══ Dataset records

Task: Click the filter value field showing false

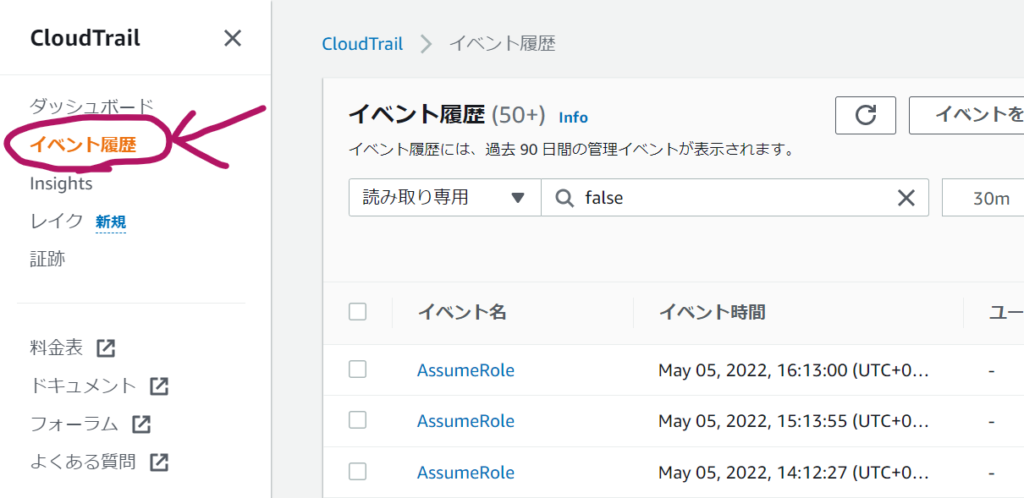Action: (x=735, y=198)
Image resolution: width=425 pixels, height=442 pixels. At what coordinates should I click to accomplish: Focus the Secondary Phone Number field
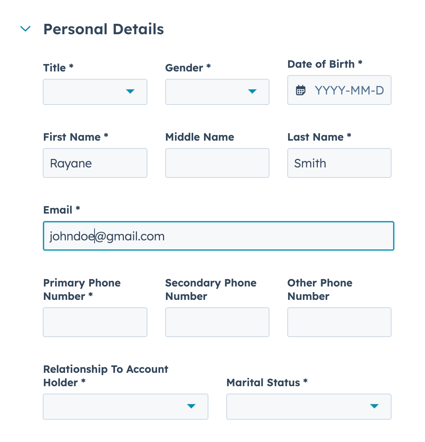click(217, 322)
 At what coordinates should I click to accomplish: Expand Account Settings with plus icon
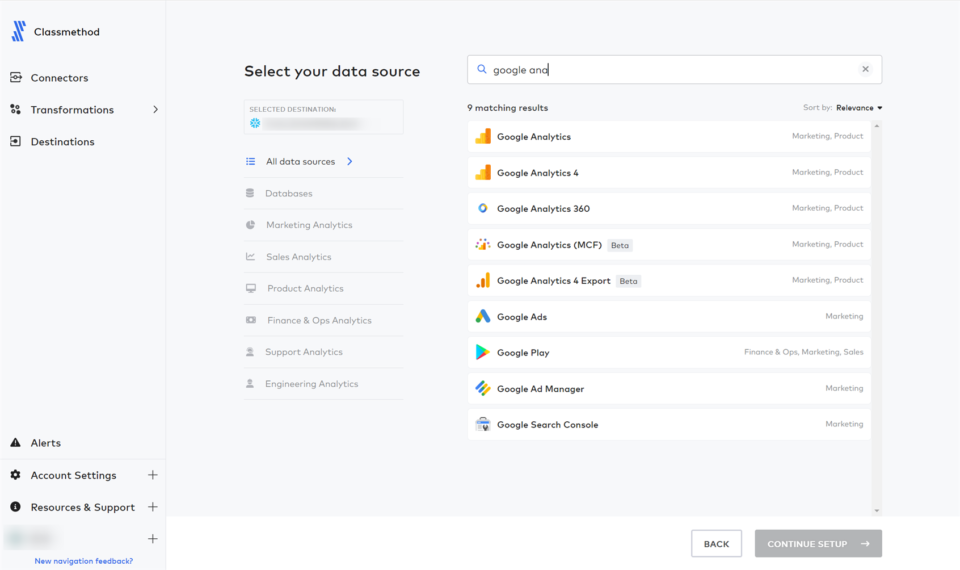153,476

════

__Directions__
Could you write all the entries out again exactly, but without their pictures?

__Exercise solution__
Task: Click the filter value field showing false

Action: (x=735, y=198)
Image resolution: width=425 pixels, height=442 pixels. At what coordinates should I click to accomplish: Focus the Secondary Phone Number field
click(217, 322)
 At what coordinates should I click to accomplish: Expand Account Settings with plus icon
153,476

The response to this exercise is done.